### PROBLEM
Can you print every entry below line for line, leaving out the pictures?

[Entries excerpted from a collection]
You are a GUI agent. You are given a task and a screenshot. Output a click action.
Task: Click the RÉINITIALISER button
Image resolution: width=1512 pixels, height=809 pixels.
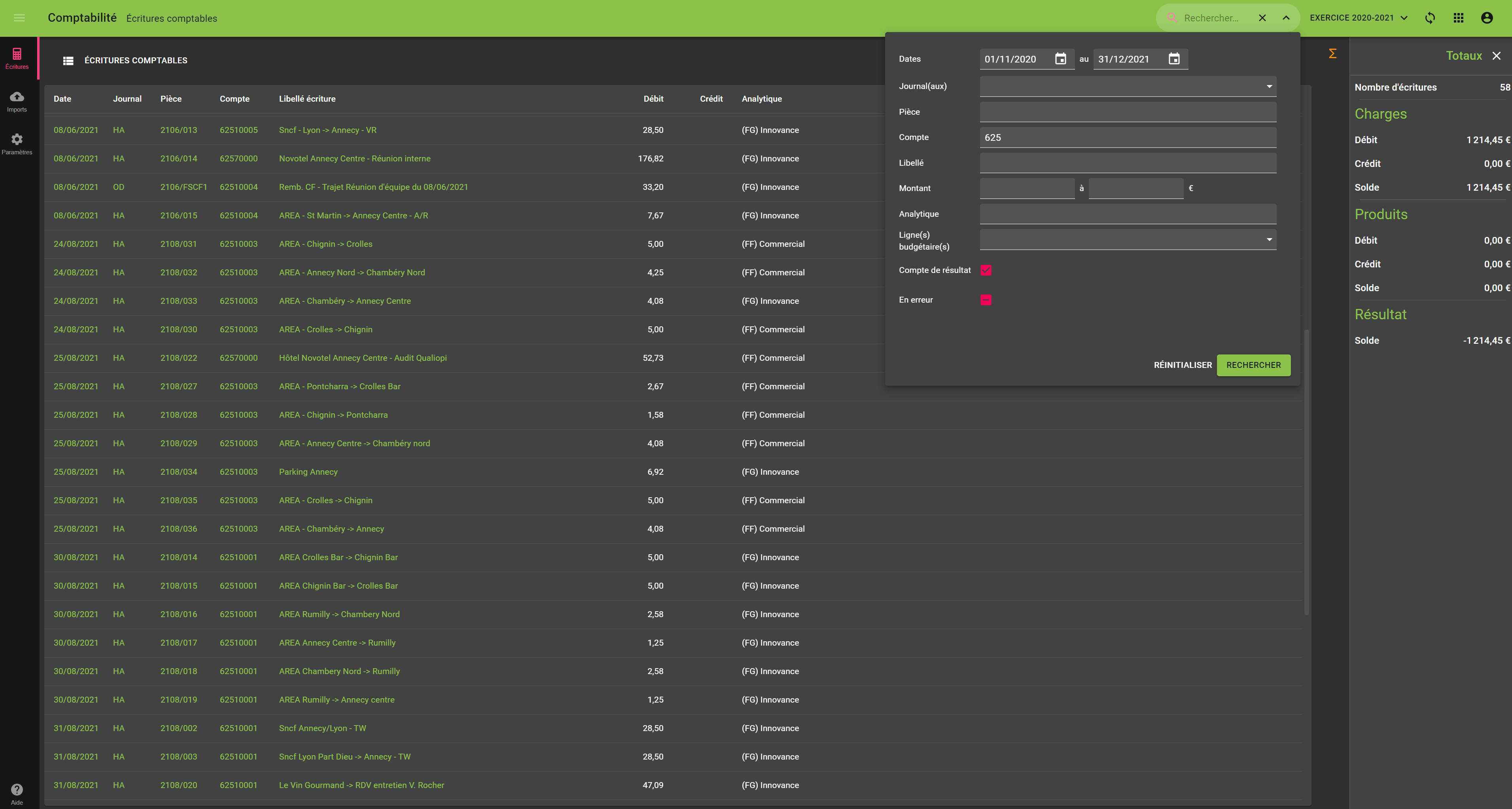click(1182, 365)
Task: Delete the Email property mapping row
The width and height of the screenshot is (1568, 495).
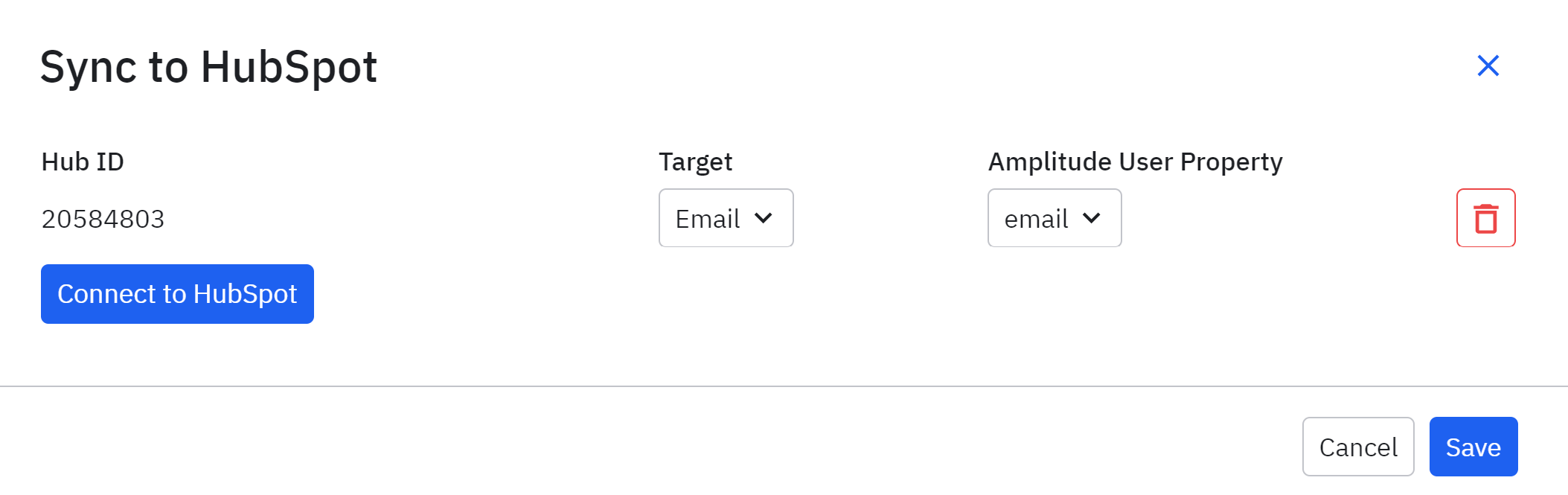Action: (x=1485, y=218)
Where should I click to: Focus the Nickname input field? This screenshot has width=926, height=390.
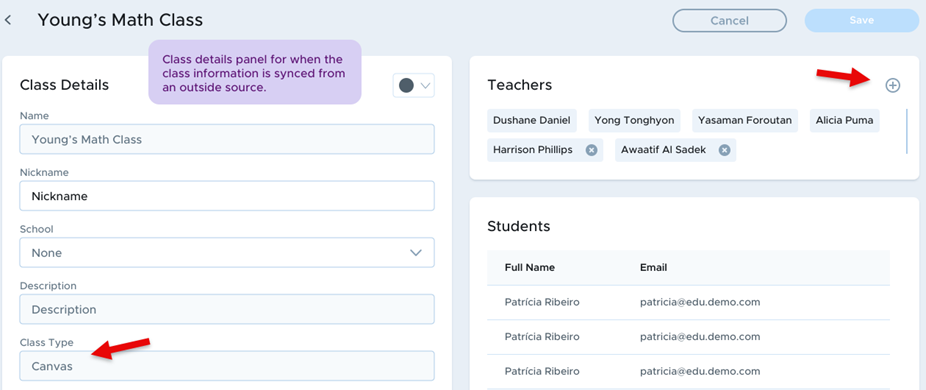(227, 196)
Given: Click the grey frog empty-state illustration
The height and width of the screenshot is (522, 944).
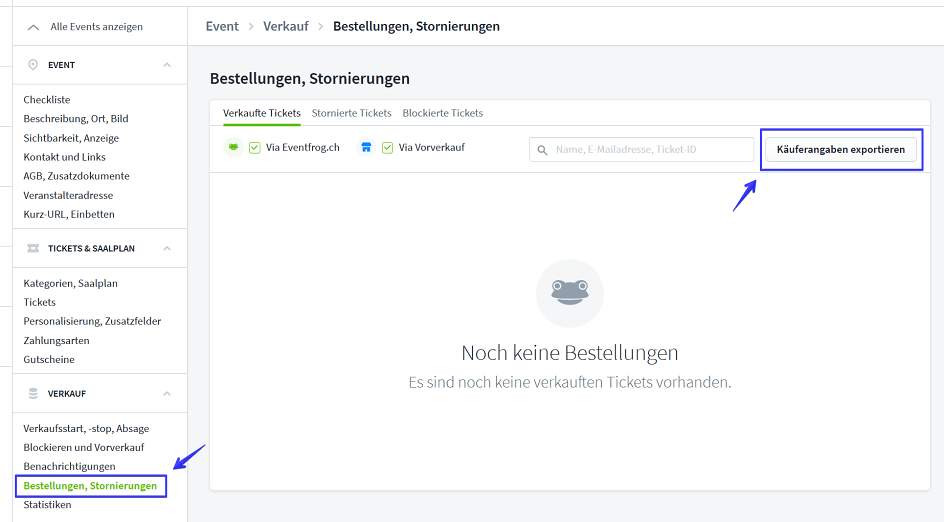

### FULL OUTPUT
You are a GUI agent. You are given a task and a screenshot. Output a click action.
Task: Click the RÉINITIALISER button
Image resolution: width=1512 pixels, height=809 pixels.
click(1182, 365)
Task: Delete the Email property mapping row
The width and height of the screenshot is (1568, 495).
Action: (x=1485, y=218)
Where should I click to: Focus the Nickname input field? This screenshot has width=926, height=390.
(227, 196)
Given: Click the grey frog empty-state illustration
The height and width of the screenshot is (522, 944).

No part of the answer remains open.